Friday, December 19, 2008

Mass. health plan has national appeal



WASHINGTON - Key players in the debate over how to provide healthcare coverage for the nation's 47 million uninsured say they view Massachusetts' landmark 2006 law as an important model for what Washington could do and how to get it done.
"To those who say these challenges can't be met, I say, 'Look at Massachusetts,' " said Senator Edward M. Kennedy.

Healthcare leader

Massachusetts achieved near-universal coverage by investing heavily in patching the holes in the existing system, where most people get coverage through work - something economist Jonathan Gruber of MIT calls "incremental universalism." This centrist approach rejects both the liberal vision of a Canadian-style Medicare-for-all system and the conservative preference to move to a deregulated market where people buy policies on their own with the help of tax credits.

"The architecture of the Massachusetts plan is very similar to the architecture of what everyone is talking about, which is essentially building on the existing system and not throwing it out," said Drew Altman, president of the Kaiser Family Foundation, a nonpartisan health policy group based in Menlo Park, Cal.

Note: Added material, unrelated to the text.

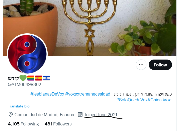This screenshot has height=131, width=178.
Task: Open the #ChicasVox hashtag link
Action: pyautogui.click(x=159, y=100)
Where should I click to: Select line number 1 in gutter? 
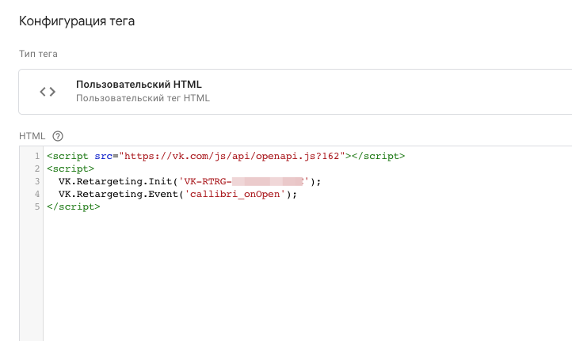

With a new administration and Congress gearing up to push a major initiative to expand insurance access for the first time since the Clinton administration's spectacular failure in 1994, Washington policymakers are eager to avoid making the same political mistakes. Massachusetts leaders made sure that people who liked their coverage could keep it, and they built consensus among a web of healthcare interests to create a new safety net for the uninsured.

"What Massachusetts demonstrates is, it can be done," said Helen Darling, president of the National Business Group on Health, which represents the views of large corporations on health care. "It's really important because people have talked about what we might do for years and years and years. This shows it can work, and for the most part, it can be highly functional."

Senator Edward M. Kennedy, a leader on health care in the Senate who also helped create the state law, cited new figures released yesterday showing that 97.4 percent of Massachusetts residents now have insurance, compared with 90 percent when the law was passed in 2006.

"To those who say these challenges can't be met, I say, 'Look at Massachusetts,' " he said in a statement.